When there’s a sudden rush, unanticipated by the algorithm, everyone starts yelling for backup, creating, in Guendelsberger’s words, “maximized misery for workers and customers.” Sure, it’s inhumane. But it’s profitable.

The work schedule for Holly, who recently started a job as a front desk agent at a hotel, is based on the projected number of arrivals and departures on any given day. More senior staff gets more consistent scheduling with regular days off; those who are newer to the company, like her, are scheduled “all over the place.” In addition to “clopen” shifts, there’s no guarantee of time-off requests, “which means a lot of canceling plans on the fly, and coping with disappointment/irate family and friends because you’re unable to commit to anything except for the job.” There’s no guarantee that she’ll get forty hours a week, but her schedule’s not consistent enough to find another job. “Trying to draw up a budget,” she says, “is a big scribble nightmare.”

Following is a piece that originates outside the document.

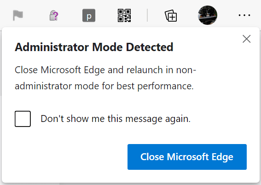Tick the empty checkbox square in the popup
The height and width of the screenshot is (185, 261).
click(23, 119)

When you’re barely making enough money to survive, or supporting a child, as a quarter of fast food workers do, the options for stress “relief” or amelioration dwindle. You might have an hour for the gym, but not enough money to pay for it. You have less money and less wherewithal to try to buy or make healthier food. Your body begins to bear the physical signs of your labor: in burns, as reported by 79 percent of fast food workers in 2015, or flat-out exhaustion.16 You’re paid so little, and certainly not enough to save, and are so exhausted by the work you do that it’s often hard to see a way out.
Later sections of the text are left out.